- Opening Delimiter -

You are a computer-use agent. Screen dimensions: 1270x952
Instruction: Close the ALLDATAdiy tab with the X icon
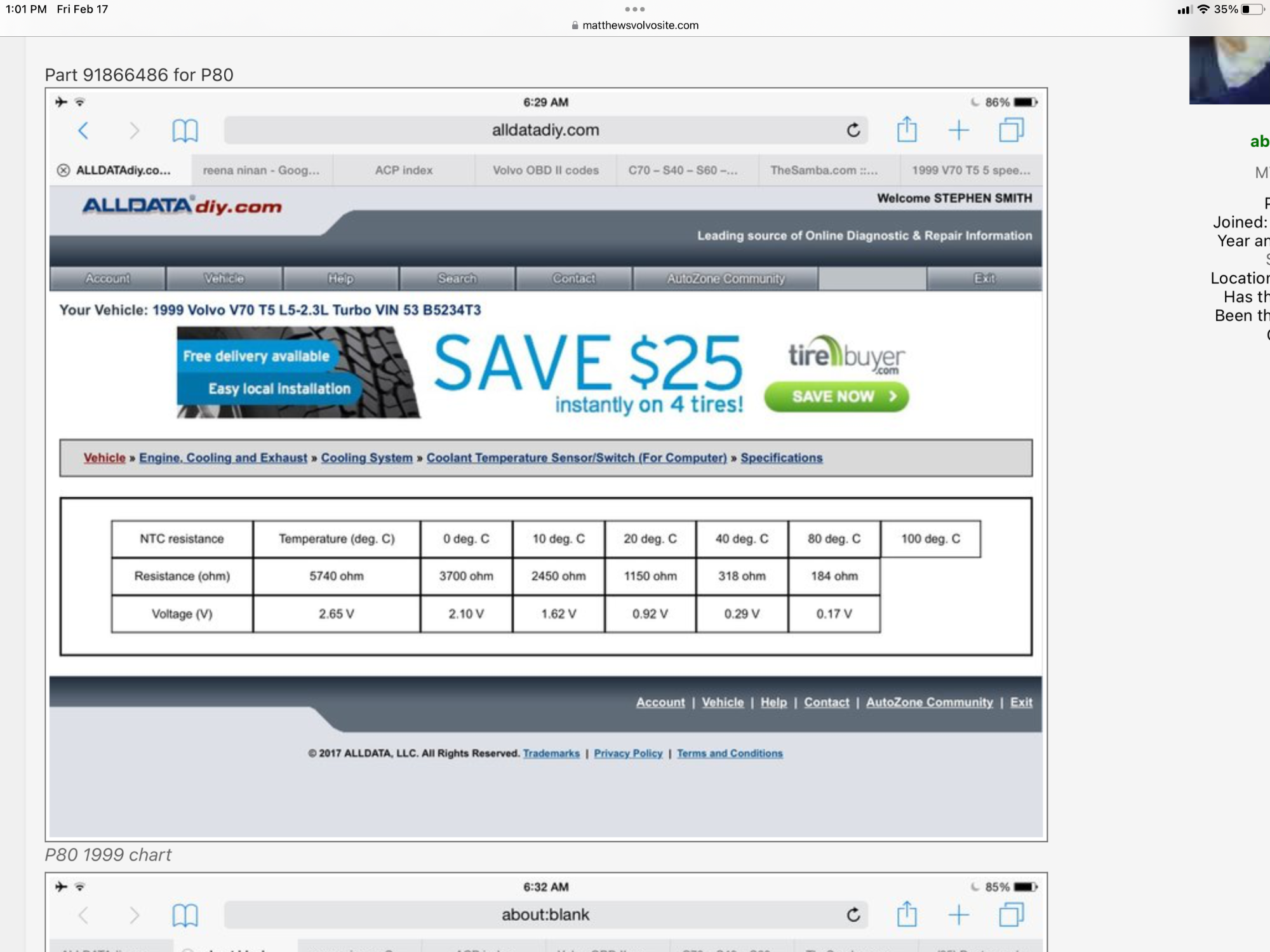(x=64, y=170)
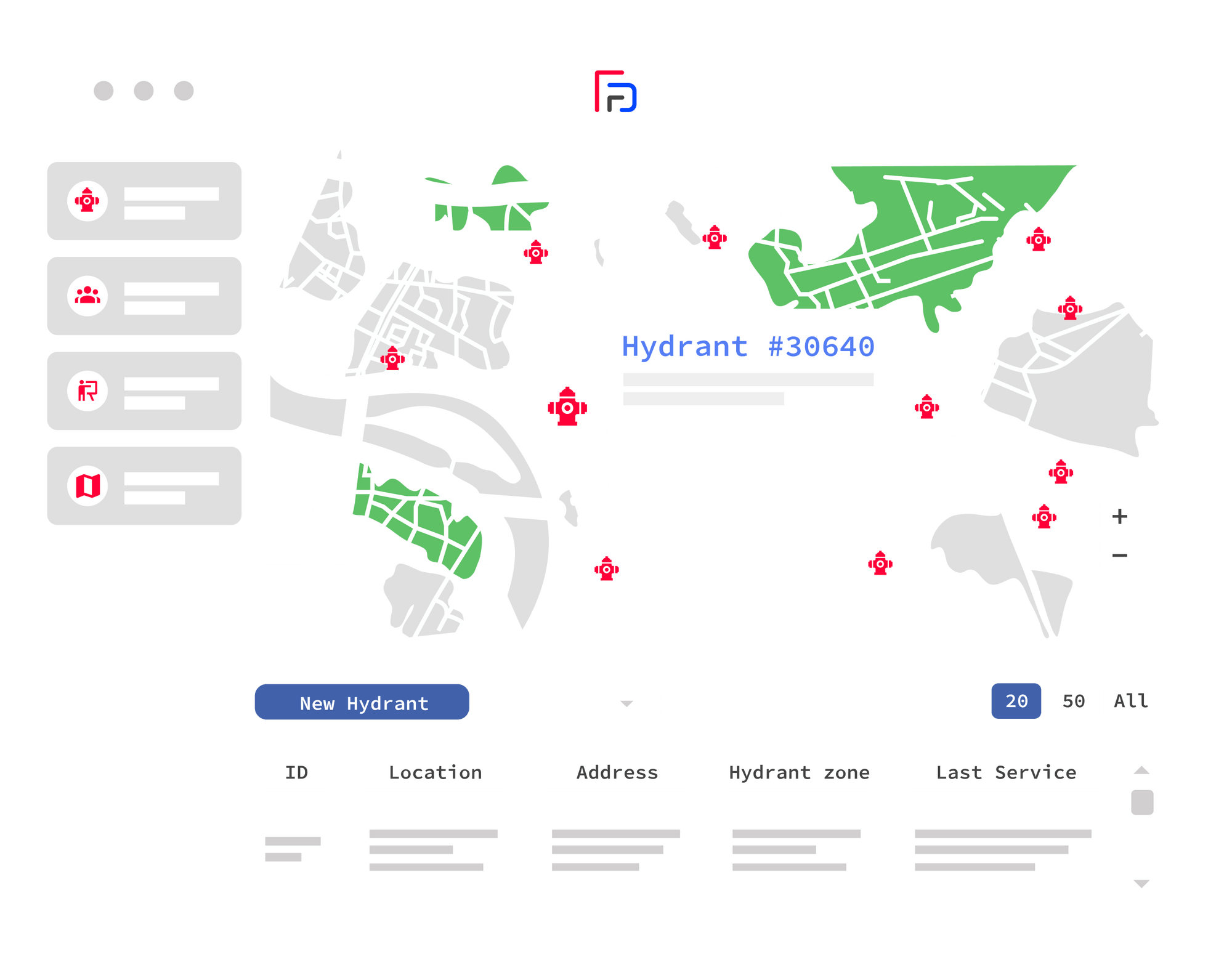The image size is (1232, 967).
Task: Create a new hydrant with the New Hydrant button
Action: [362, 703]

- Closing Delimiter -

— Task details —
Every line from the one with "Instruction: Close the" through the last line of the listing above must be written out exactly, and no picture may appear.

— Response to the task —
Instruction: Close the ALLDATAdiy tab with the X icon
(x=64, y=170)
The image size is (1232, 967).
Task: Create a new hydrant with the New Hydrant button
Action: [362, 703]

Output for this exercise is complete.